Texte source:
----

Il existe des facteurs interconnectés qui qualifient le Maroc pour cette position avancée. Du point de vue de l’histoire et de l’expérience, la politique marocaine a accordé une grande attention à la création précoce d’organismes, d’institutions et d’établissements et à la mise en place de projets de restauration liés au domaine du patrimoine, à sa préservation et à son archivage. Par exemple, de nombreux monuments historiques du Maroc ont été inscrits aux registres de préservation en vertu des décrets et des lois contraignants (le dahir du 11 août 1914 classant comme monuments historiques les murailles de Marrakech et celui de 1932 relatif aux murailles du Fort portugais et de la Kasbah d’Agadir en sont des exemples concrets).

----

Liste des données:
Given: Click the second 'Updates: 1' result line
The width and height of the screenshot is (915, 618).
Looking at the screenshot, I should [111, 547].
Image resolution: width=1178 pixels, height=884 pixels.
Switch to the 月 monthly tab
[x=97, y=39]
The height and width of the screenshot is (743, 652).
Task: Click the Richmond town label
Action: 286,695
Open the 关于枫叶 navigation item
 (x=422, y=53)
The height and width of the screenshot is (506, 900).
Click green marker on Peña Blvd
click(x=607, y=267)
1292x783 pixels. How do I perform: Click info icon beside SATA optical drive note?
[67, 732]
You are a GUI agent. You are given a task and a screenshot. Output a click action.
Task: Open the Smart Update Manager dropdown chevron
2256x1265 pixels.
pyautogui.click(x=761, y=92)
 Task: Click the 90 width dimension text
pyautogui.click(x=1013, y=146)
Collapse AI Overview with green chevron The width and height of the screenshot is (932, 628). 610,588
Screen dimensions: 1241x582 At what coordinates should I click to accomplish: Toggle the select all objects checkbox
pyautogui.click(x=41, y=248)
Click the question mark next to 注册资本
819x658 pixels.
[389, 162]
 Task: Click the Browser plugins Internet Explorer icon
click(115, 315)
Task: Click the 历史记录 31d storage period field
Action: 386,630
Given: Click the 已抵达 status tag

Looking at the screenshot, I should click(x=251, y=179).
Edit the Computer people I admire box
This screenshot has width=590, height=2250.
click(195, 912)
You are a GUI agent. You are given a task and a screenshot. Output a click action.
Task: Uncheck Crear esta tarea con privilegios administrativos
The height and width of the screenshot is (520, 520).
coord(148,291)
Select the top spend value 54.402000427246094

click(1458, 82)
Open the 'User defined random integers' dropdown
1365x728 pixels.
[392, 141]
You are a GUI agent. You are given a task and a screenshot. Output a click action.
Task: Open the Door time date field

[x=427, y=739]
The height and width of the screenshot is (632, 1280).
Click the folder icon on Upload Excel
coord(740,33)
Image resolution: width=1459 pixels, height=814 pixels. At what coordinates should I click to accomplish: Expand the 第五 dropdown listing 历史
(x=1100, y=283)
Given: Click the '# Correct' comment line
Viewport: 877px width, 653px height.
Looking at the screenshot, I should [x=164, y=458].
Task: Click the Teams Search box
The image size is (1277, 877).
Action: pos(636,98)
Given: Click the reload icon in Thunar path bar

----

Répondez aux questions suivantes à partir du texte source.
(a) Selon le texte source, à la création précoce de quoi la politique marocaine a-t-elle accordé une grande attention ?
(b) Quelles constructions le dahir du 11 août 1914 a-t-il classées comme monuments historiques ?
(c) À quelles murailles se rapporte le dahir de 1932 ?

Réponse attendue:
(a) D'organismes, d'institutions et d'établissements.
(b) Les murailles de Marrakech.
(c) Aux murailles du Fort portugais et de la Kasbah d'Agadir.